Gohar: I think it’s because we’re both not American. I’ve found that self-promotion is a skill we really lack. We’ve gotten slightly better at it, but I feel like people here are taught to speak about their work in a way that’s really positive and they really know how to present their work. I recently learned that people can join Speech and Debate clubs at school. And even when you first meet someone, the way that they explain what they do or what their ‘thing’ is feels very advanced to me. I don’t talk about my work like that—I have very clear ideas about what I’m doing and how—but to be able to verbalize all of it is a struggle and it’s one of the reasons why I make my work.
Sosa: It’s a really common thing with artists. I still like that approach. When you explain things too much, it complicates them. I don’t like how it sounds. I know talking about your work is the norm today, but if you look at artists from the past or artists that you really admire, they don’t really narrate their work or talk about themselves too much. They make the work and that’s it.
Of course, some of the work we do is not purely artistic, so it’s helpful when you can explain the idea properly to a client—who has to pay for it—because they need that narration. I feel that that’s very necessary if you’re living in America. Instead of saying, “I made this for you,” you have to explain why you made it and why it works. I don’t like that side of it, though. It’s hard for me.
It’s interesting that you mention that. We recently did an interview with Anish Kapoor, who said, very expressly, that he has nothing to say as an artist.
Gohar: What’s the point of making the work if you’re going to spoon-feed it? It doesn’t need to exist then.
Sosa: It’s worse than spoiling a movie before you watch it. You’re depriving someone of reaching their own conclusions, which is the best thing art can do or help with. I think now especially, with social media, everything is so explained and labeled. But like Laila, I wish I were a little bit better at packaging myself, because admittedly everyone around us is better at it.

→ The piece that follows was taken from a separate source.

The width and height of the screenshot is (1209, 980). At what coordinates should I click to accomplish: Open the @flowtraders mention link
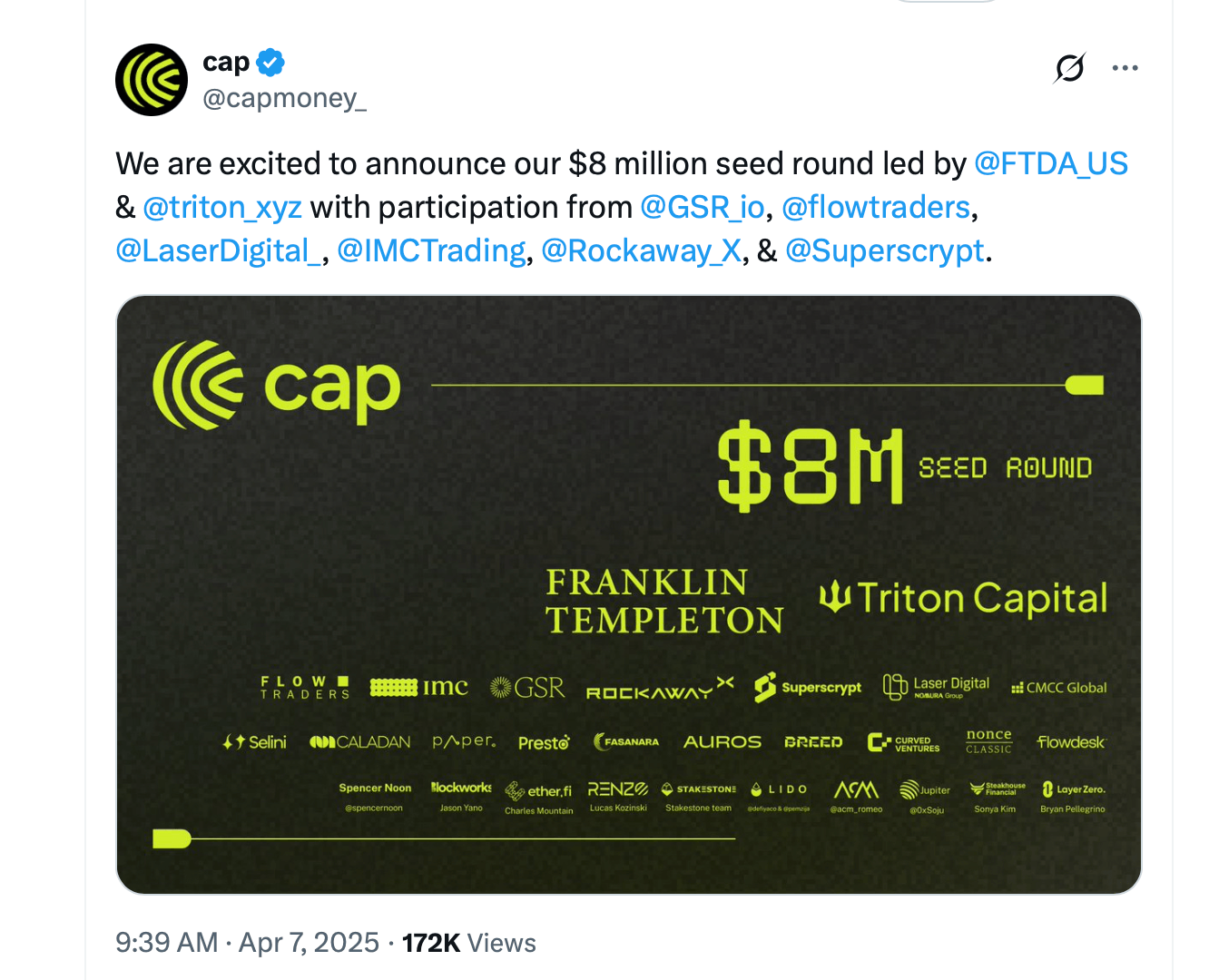coord(876,208)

Gohar: I really admire when people are good at their elevator pitch. It’s not like I’m talking it down. It’s just not something I’ve ever really learned. It makes me uncomfortable.
Do you ever think about leaving New York?

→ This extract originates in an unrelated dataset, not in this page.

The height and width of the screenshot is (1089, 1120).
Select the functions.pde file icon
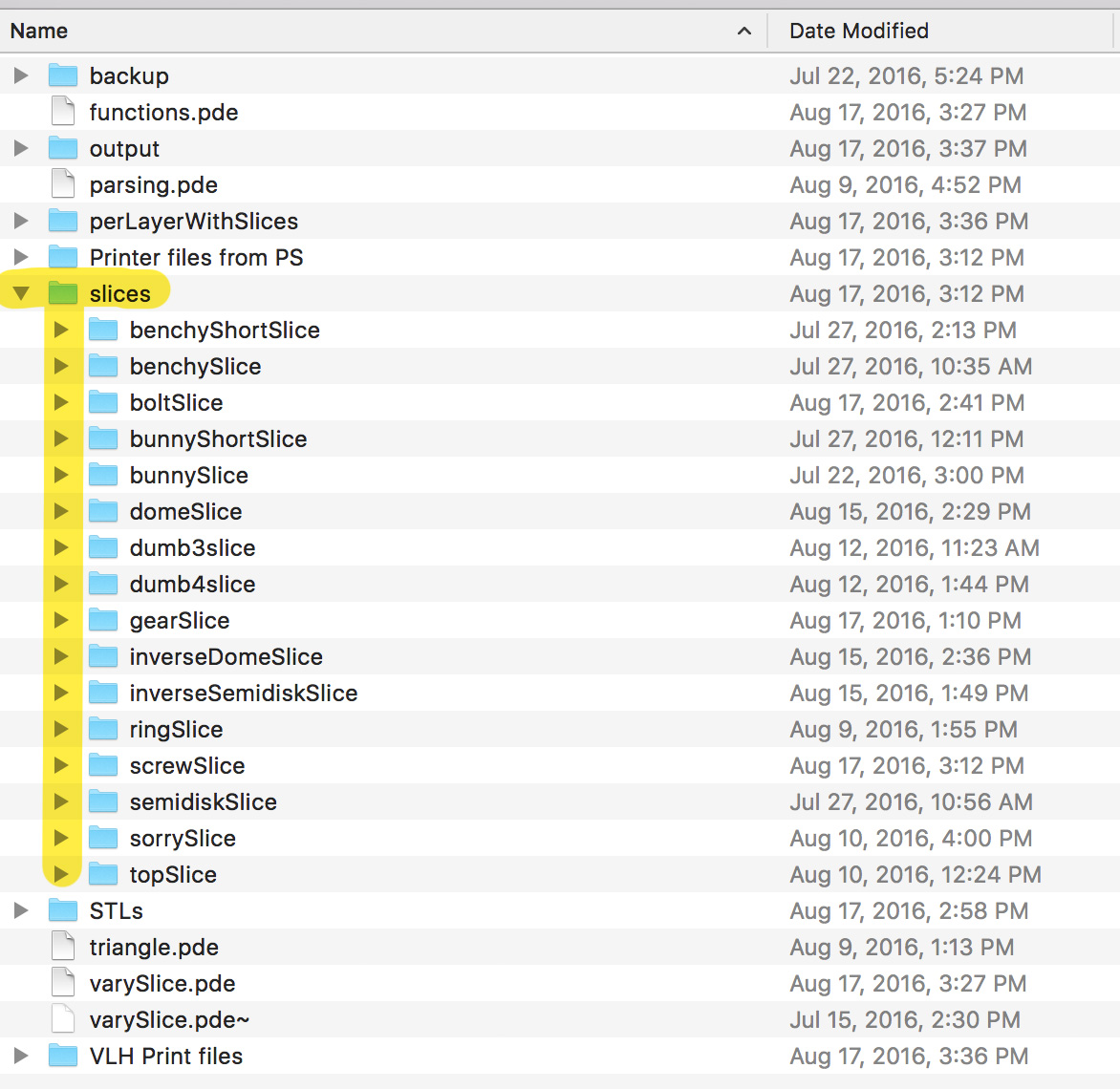click(62, 112)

Gohar: Definitely. I grew up in Cairo. It’s a very different city than New York. It’s in a developing country, and it’s much more raw. That sort of chaos is pretty innate to me, and that way of life feels the most natural. I fantasize about a move like that. I try to go back once a year. Omar came with me recently for the first time.
Sosa: We just want to be free. We feel we can go anywhere and make it work. It’s also nice to have a place here and there and move between them.

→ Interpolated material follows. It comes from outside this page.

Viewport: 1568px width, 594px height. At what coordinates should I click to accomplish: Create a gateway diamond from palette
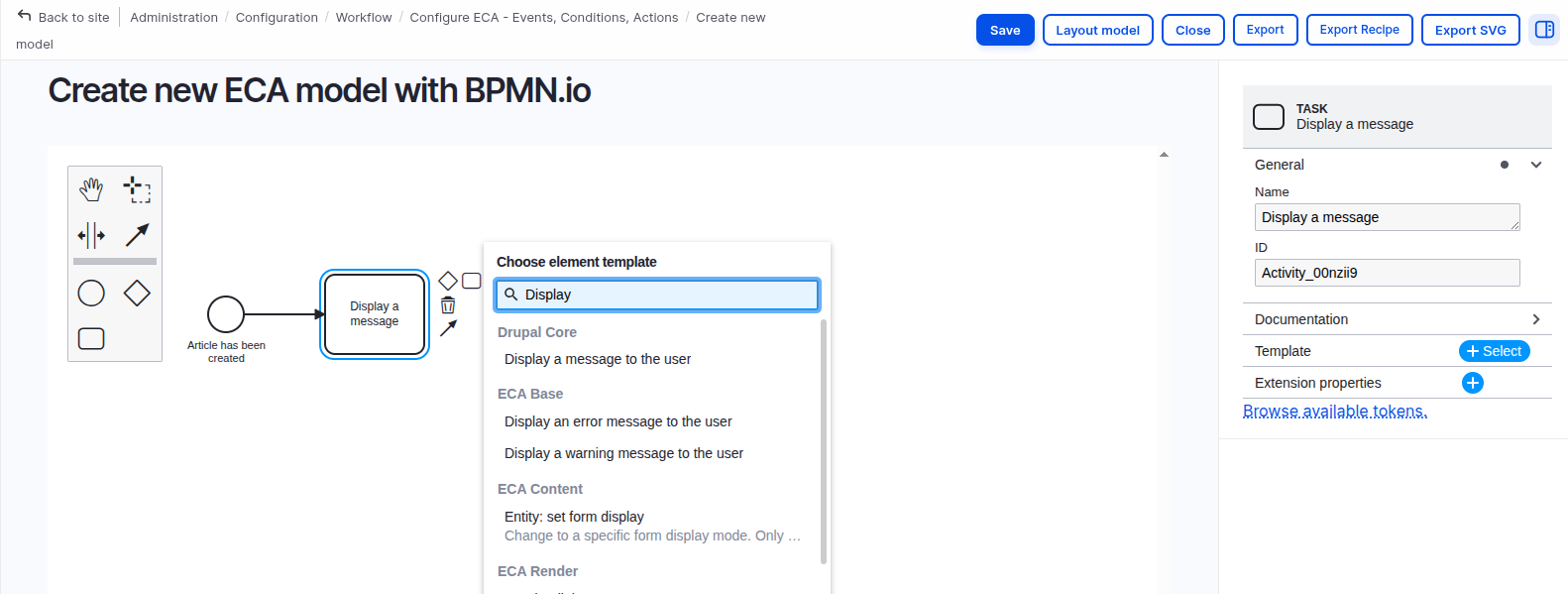[x=137, y=293]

Gohar: I don’t care about any of that. I’m ready to just pick up and leave. I’ve moved many times in my life when I was younger, whereas Omar moved to New York in his twenties. The older you get, the heavier the move I think.
Sosa: For me, it’s actually the opposite. I think once you do it, it becomes easier.
Gohar: Okay, yeah. For me, my family is scattered all over the world. We all live in different countries and we’re very mobile. That’s why I’d say the idea of creating a home in an apartment or a studio is really important to me because that’s my only real attachment to the notion of a home or conceptually what it means to be from a place. I was born in Egypt, but I don’t feel any nationalistic sort of pride or anything. So that’s why creating a nestlike environment in my immediate realm is really important. It’s less about being geographically attached to a country and more about creating a little ecosystem of my own.